Je me suis souvent demandé pourquoi l’Occident au XVe siècle n’avait pas secouru l’Orient chrétien, pourquoi il avait laissé tomber Constantinople au pouvoir des Turcs. Plusieurs choses expliquent ce cruel et impolitique abandon. — En premier lieu, l’enthousiasme des croisades s’était amorti ; l’esprit de conquête et d’établissement en Orient l’avait corrompu. Le zèle qui au XIIe siècle poussait les croisés vers le saint tombeau n’était plus qu’une tradition populaire et poétique. La tradition inspirait les poètes ; elle ne créait plus d’armée. — Les principautés et les seigneuries que les Latins avaient conquises en Orient ne servaient point à défendre l’Orient contre les Turcs, elles l’affaiblissaient plutôt par deux causes : d’abord les princes et les seigneurs latins de l’Orient étaient sans cesse divisés et en guerre les uns contre les autres ; de plus, ils avaient les Grecs pour ennemis. La prise de Constantinople en 1204 avait transformé en conquérans et en usurpateurs ces croisés que les populations chrétiennes avaient d’abord accueillis comme des alliés et des libérateurs. — Enfin le schisme qui séparait l’église grecque de l’église romaine faisait qu’entre les Latins et les Grecs les haines religieuses s’associaient aux antipathies de mœurs et d’idées. Les Grecs n’imploraient le secours des Latins que lorsqu’ils se sentaient réduits à la dernière nécessité ; les Latins, de leur côté, faisaient payer leur secours en imposant l’union des deux églises, c’est-à-dire la domination de l’église romaine, ou en exigeant des cessions de territoire et des privilèges commerciaux qui affaiblissaient d’autant les Grecs. De là entre les Grecs et les Latins une haine vivace qui faisait que les malheurs des Grecs touchaient peu l’Occident, et que les secours des Latins inspiraient peu de reconnaissance aux Grecs. Il aurait fallu qu’à défaut de commisération pour l’Orient chrétien, l’Occident comprît quel danger il y avait pour lui à laisser les Turcs s’emparer de Constantinople. Ce danger ne fut compris qu’après l’expérience.

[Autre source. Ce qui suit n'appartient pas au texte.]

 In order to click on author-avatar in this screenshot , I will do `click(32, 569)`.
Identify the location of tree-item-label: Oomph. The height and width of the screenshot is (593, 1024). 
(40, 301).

Si l’on veut reprendre dans l’histoire les trois causes que je viens d’indiquer, on verra bien vite comment, dès le milieu du XIIIe siècle, l’Europe ne retenait plus des croisades qu’un souvenir inefficace, cher au peuple et aux poètes, mais incapable de pousser encore l’Occident à Jérusalem, — comment l’esprit de conquête et d’aventure féodales avait remplacé la pieuse ferveur du XIIe siècle, — enfin comment les efforts que firent plusieurs fois les deux églises pour se rapprocher l’une de l’autre, échouant toujours, n’aboutirent qu’à les rendre plus ennemies l’une de l’autre.

  1. Voyez sur l’état de la question d’Orient de nos jours la Revue du 15 septembre et du 15 octobre 1862.